Sri Lankan Air Force Officer

Air Commodore Shirantha Goonetileke RWP, RSP, SLAF (? - 29 April 1995 KIA) was a Sri Lankan aviator and the most senior Air Force officer to be killed in action. He was the youngest son of Air Chief Marshal Harry Goonatilake the 5th Commander of the Air Force and the brother of the 12th Commander of the Air Force, Marshal of the Air Force Roshan Goonetileke.

==Early life==
Shirantha Goonetileke completed his education at Royal College, Colombo and then he follow the footsteps of his father and elder brother to join the Sri Lanka Air Force.

==SLAF career and death==
In the 1980s Goonetileke took to flying SIAI Marchetti SF.260 as ground attack roles and gained the rank of Squadron Leader and led the Red formation during the famed Operation Eagle in 1990.

On 27 April 1995, an Avro 748 crashed soon after taking off from SLAF Palaly killing all on-board which included Wing Commander Roger Weerasinghe, SLAF Northern Zonal Commander and several wounded soldiers.
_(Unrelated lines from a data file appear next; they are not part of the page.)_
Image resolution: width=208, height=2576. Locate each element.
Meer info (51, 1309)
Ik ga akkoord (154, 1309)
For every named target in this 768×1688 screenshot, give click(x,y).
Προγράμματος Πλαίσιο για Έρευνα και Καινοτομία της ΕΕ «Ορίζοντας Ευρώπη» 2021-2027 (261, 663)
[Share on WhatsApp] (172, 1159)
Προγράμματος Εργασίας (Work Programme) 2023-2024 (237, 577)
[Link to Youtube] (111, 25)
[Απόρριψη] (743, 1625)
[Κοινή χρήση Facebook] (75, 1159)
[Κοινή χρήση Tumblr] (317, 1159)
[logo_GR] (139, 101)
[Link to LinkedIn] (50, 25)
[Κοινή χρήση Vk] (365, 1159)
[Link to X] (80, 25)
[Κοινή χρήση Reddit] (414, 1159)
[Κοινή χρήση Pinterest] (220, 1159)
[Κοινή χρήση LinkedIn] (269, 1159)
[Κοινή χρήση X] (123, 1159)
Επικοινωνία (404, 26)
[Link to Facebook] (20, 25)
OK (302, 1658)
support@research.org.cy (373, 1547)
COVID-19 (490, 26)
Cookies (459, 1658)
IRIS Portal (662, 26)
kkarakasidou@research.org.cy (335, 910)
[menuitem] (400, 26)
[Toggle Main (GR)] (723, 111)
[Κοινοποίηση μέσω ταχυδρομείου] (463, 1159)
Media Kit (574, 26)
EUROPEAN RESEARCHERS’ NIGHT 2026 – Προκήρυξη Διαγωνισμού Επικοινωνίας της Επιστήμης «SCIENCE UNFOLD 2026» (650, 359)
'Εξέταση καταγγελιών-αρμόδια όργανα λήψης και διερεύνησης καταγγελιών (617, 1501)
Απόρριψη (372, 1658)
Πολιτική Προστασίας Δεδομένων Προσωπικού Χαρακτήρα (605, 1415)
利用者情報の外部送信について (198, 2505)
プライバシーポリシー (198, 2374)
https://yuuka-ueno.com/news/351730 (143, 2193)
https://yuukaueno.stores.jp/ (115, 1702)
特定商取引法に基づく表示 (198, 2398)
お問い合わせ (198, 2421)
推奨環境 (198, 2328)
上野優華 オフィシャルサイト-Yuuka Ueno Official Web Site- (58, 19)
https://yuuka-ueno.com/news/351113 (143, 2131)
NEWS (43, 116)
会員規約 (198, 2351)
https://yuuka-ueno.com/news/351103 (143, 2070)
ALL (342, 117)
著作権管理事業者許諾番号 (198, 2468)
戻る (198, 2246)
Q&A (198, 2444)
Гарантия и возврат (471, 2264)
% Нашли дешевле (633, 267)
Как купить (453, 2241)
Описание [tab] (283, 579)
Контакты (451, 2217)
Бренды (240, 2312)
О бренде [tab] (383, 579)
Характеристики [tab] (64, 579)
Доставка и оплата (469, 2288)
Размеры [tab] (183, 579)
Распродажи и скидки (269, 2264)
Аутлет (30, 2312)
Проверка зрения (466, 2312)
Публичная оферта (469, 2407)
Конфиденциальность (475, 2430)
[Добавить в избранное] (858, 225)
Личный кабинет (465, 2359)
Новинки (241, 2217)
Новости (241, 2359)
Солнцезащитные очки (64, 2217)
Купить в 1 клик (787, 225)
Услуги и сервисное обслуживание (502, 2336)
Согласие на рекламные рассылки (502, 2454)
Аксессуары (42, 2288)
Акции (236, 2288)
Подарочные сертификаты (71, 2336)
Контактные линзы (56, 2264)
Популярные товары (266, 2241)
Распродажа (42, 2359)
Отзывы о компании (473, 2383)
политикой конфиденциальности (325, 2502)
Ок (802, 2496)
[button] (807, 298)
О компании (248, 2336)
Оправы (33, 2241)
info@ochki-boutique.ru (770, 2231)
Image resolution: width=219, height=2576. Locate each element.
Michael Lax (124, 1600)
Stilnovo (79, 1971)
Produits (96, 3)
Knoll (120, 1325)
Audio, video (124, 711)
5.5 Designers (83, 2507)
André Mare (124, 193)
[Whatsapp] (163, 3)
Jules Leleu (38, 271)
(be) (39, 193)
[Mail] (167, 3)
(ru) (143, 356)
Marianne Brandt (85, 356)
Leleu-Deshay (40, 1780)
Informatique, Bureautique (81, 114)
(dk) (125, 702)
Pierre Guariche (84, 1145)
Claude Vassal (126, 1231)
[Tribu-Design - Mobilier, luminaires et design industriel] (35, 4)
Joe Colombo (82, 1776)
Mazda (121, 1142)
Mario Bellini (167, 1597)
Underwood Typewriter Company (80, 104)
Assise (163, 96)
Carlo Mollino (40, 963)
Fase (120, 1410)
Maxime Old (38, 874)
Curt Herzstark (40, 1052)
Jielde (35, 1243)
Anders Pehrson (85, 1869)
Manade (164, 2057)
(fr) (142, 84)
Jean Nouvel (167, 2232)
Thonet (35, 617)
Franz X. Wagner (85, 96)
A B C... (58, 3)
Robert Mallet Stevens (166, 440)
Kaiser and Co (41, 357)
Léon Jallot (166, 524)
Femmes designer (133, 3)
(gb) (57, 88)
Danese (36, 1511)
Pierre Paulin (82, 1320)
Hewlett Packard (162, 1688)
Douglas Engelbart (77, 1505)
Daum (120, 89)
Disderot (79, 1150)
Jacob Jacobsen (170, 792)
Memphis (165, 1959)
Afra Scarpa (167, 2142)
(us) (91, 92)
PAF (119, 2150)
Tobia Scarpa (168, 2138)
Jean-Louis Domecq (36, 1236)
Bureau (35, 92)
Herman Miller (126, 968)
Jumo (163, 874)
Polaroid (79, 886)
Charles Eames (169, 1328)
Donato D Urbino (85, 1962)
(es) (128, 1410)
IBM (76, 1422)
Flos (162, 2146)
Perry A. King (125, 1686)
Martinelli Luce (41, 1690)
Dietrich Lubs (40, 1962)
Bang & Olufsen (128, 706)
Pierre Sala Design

Initially suspecting mechanical fault, the air force commander Air Marshal Oliver Ranasinghe dispatched a senior team of investigators to SLAF Palaly. On the morning of 29 April 1995, Wing Commander Shirantha Goonatilake piloted another Avro 748 carrying 52 armed forces personnel, including the crash investigation team Wing Commander D. S. Wickremesinghe, Wing Commander S. Pathirana and Wing Commander Kamal Welgama into approach of SLAF Palaly to land when he was attacked by the LTTE with a MANPADS. His last words over the radio were "A missile is coming my way", giving the Air Force the first indication that the LTTE were using SAMs. He was the Commanding Officer of No. 1 Flying Training Wing at Ratmalana at the time of his death.